GitHub - songmzhang/KDFlow: A user-friendly & efficient knowledge distillation framework for LLMs, supporting off-policy, on-policy (OPD), cross-tokenizer, multimodal, and on-policy self-distillation.

A User-friendly and Efficient Framework for LLM Knowledge Distillation

🔥 News

[2026/03] 💬 We have created a KDFlow WeChat group! Welcome to join us for discussion and communication!
[2026/03] 🎉 KDFlow v0.1.1 released!
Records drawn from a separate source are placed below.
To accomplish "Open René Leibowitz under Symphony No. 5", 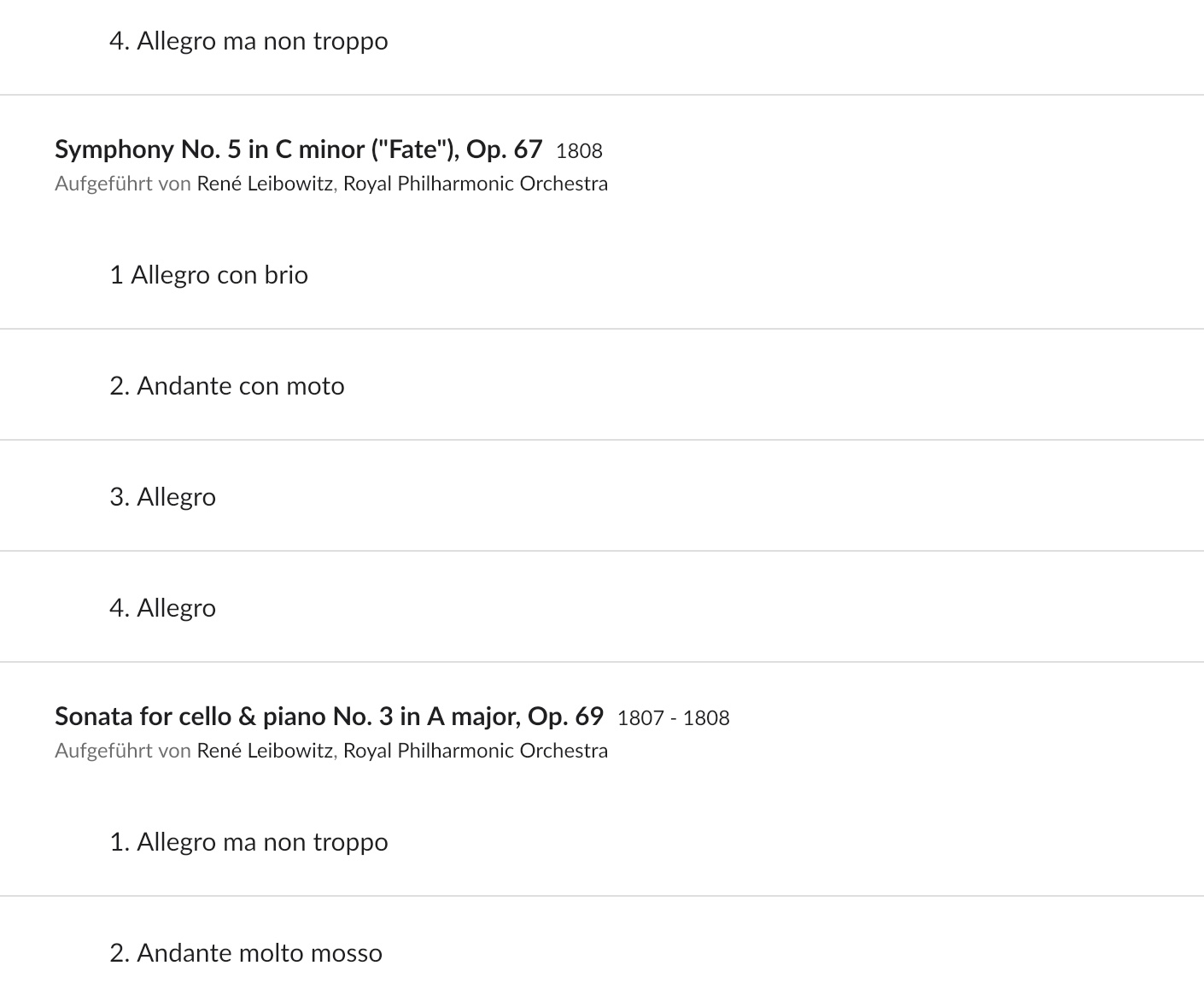I will [265, 184].
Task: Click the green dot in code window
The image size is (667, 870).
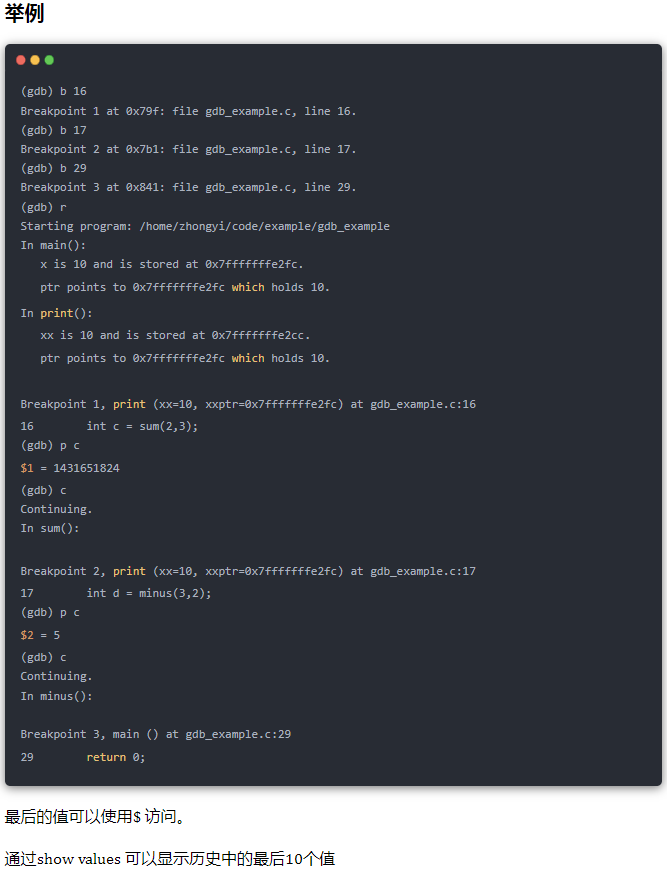Action: pos(49,60)
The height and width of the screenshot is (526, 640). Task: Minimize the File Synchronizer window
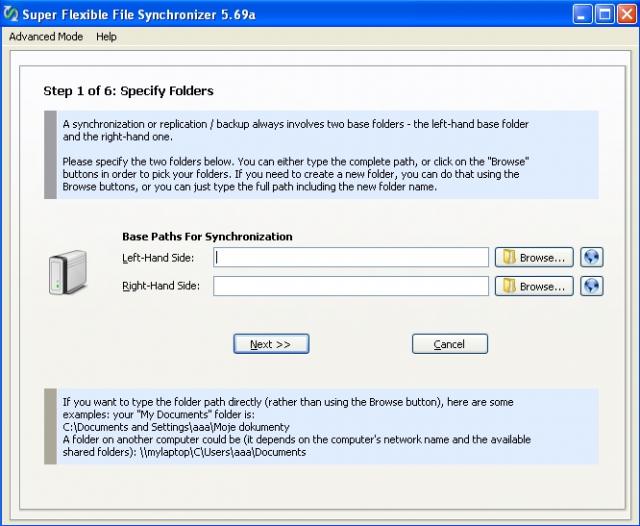click(583, 14)
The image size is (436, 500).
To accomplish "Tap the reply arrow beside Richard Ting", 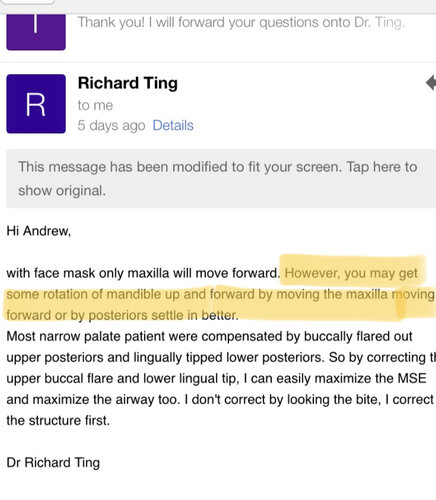I will 431,83.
Now supports vision-language (multimodal) models and Qwen3.5 series (as the teacher model).

📑 Table of Contents

🔥 News
✨ Key Features
🚀 Quick Start
⚙️ Configuration Reference
🧩 Extending KDFlow
- Adding a Custom KD Algorithm
- Adding a Custom KD Loss
🔑 Design Highlights
🙏 Acknowledgement
📖 Citation
📄 License
💬 WeChat Group
⭐ Star History

✨ Key Features

Decoupled Infrastructure - Using SGLang & FSDP2 for teacher inference and student training respectively.
Off-Policy Knowledge Distillation — Distill from pre-collected teacher hidden states on static datasets.
On-Policy Knowledge Distillation — Student-generated rollout responses are used for teacher forward and distillation training in a closed loop.
Cross-Tokenizer Distillation — Native support for distilling between models with different tokenizers (e.g., Llama → Qwen).
SFT Training (Black-box KD) — Supervised fine-tuning on collected dataset.
MultiModal Support — Support distillation with vision-language models (e.g., Qwen3-VL).
Colocate Mode — Teacher and student models share the same GPUs via sleep/wakeup mechanism, maximizing GPU utilization.
Teacher on SGLang — Teacher inference is powered by SGLang Engine, enabling high-throughput prefilling and flexible parallel strategies.
Pluggable KD Algorithms — Built-in support for Vanilla KD and DSKD (Dual-Space Knowledge Distillation), with easy registration of custom algorithms.
Multiple Loss Functions — Torch compiled KL divergence, Reverse KL divergence, JS divergence, Adaptive KL (AKL), etc.
LoRA Support — Optional LoRA fine-tuning for the student model.
Wand&b Integration — Built-in wand&b logging for experiment tracking.
High Training Efficiency — Achieves 1.4x to 6x faster distillation compared to mainstream knowledge distillation frameworks.

🚀 Quick Start

Installation

git clone https://github.com/songmzhang/KDFlow.git
cd KDFlow
pip install -e ./

Since SGLang 0.5.9 does not support transformers v5, please use transformers v4.57.1 to ensure correct teacher computation.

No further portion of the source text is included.